Software internal for the Centre for Image Analysis below

Most executables are to be found in ~joakim/local/$HOSTTYPE/bin where $HOSTTYPE is the output of uname -m (presumably x86_64).
Architecture independent files (e.g. scripts) are in ~joakim/local/noarch/bin (notably voxview and mcview).

Most executables can be made to run under windows. Talk to me if you wish to do that.

Note, some of the linked pages are only locally accessible.


Interactive surface rendered 3D viewer (also accessible from JLib).

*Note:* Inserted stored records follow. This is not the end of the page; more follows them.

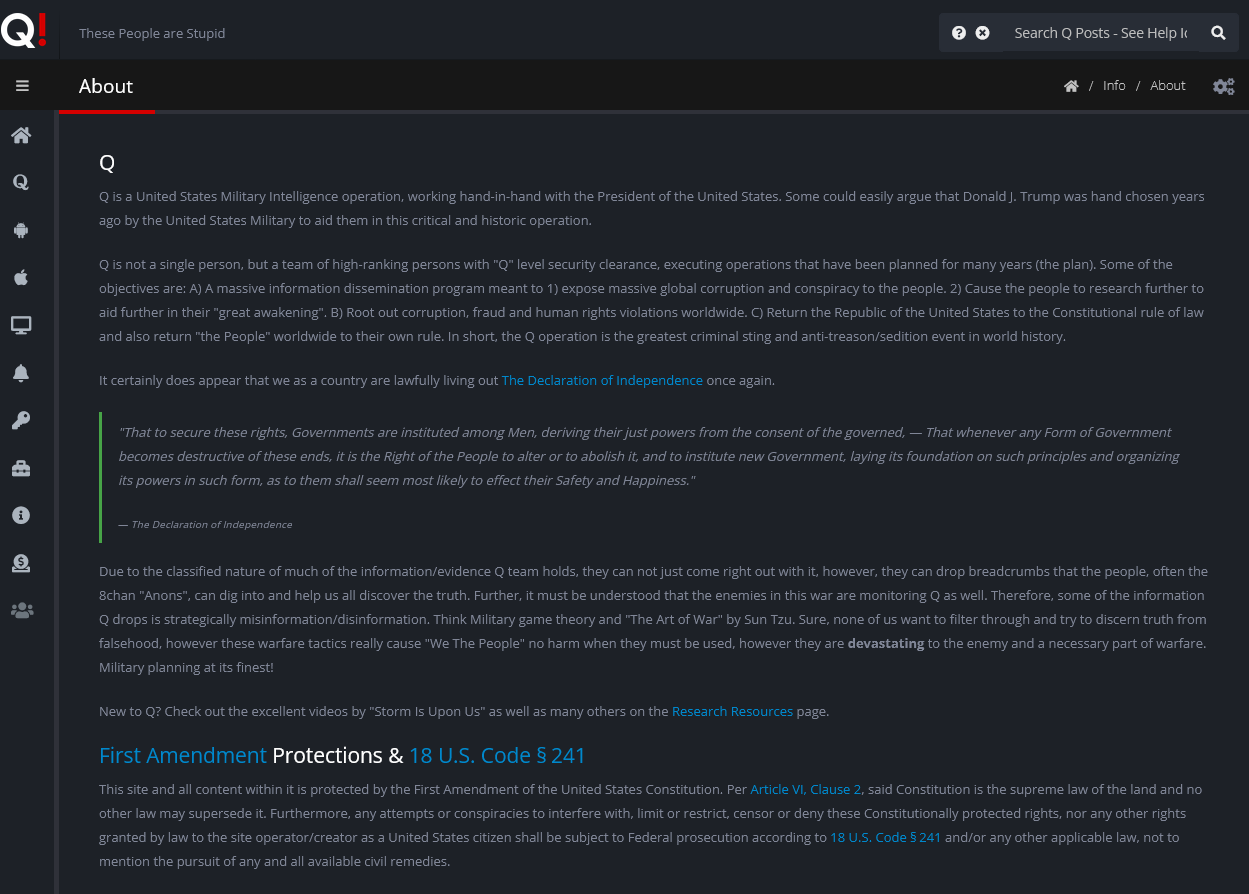Open The Declaration of Independence link
The width and height of the screenshot is (1249, 894).
click(x=602, y=381)
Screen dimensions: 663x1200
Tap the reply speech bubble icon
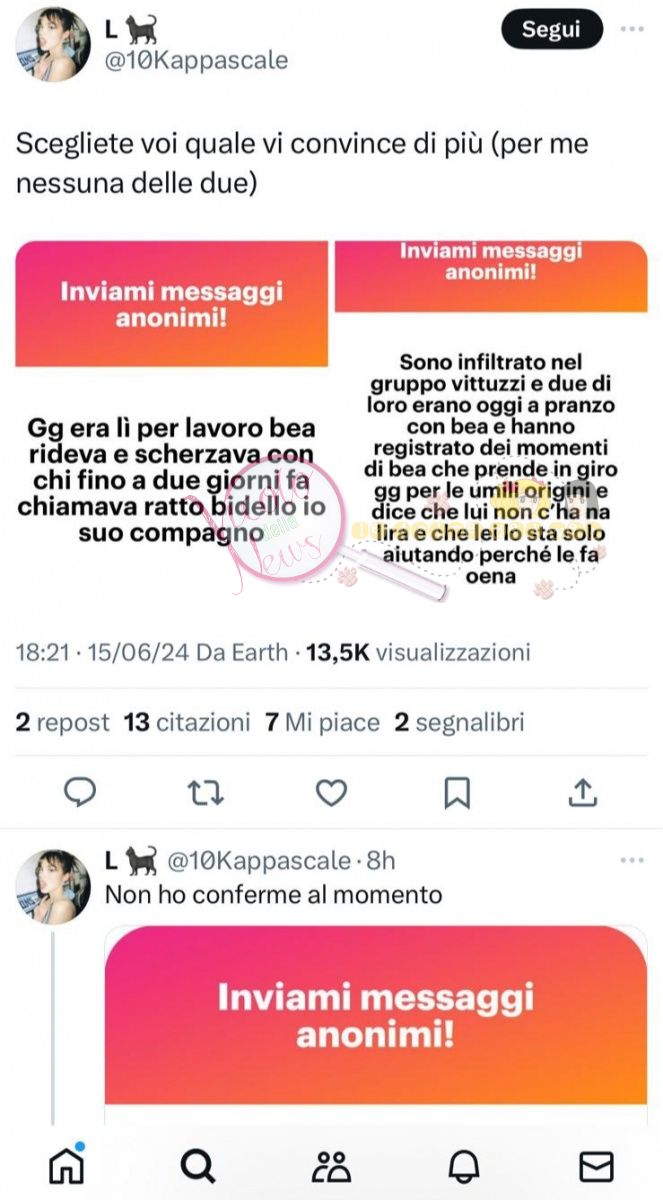[x=79, y=793]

To rotate your 3D object, use left mouse button. To move, use middle. To scale, use right (and move up/down) or +/- on the keyboard.

There are lots of keys to press, do check the output of gfx_engine -h : README_gfx_engine

ipad2nff, voxview and mcview

For converting ipad volumes to nff surfaces.
Use voxview file.ipad or mcview file.ipad for conversion + launch of gfx_engine.

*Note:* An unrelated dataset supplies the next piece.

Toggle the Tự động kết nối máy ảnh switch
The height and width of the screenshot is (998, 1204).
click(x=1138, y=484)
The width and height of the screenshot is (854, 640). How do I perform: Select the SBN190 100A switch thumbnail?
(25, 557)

Compute illumination by ambient occlution.

Prova att följa receptet i /home/joakim/proj/paper/ambocc (nedan) och se om det hjälper. Är den vägen jag vandrade för de sista bilder jag gjort. Kör vtks triangelreducerare för att få ner antalet lite (mål 0.5=50%).

joakim@majestix ~ $ cat /home/joakim/proj/paper/ambocc
#input filename without extension
#triangulate with decimation (raw or vtk input)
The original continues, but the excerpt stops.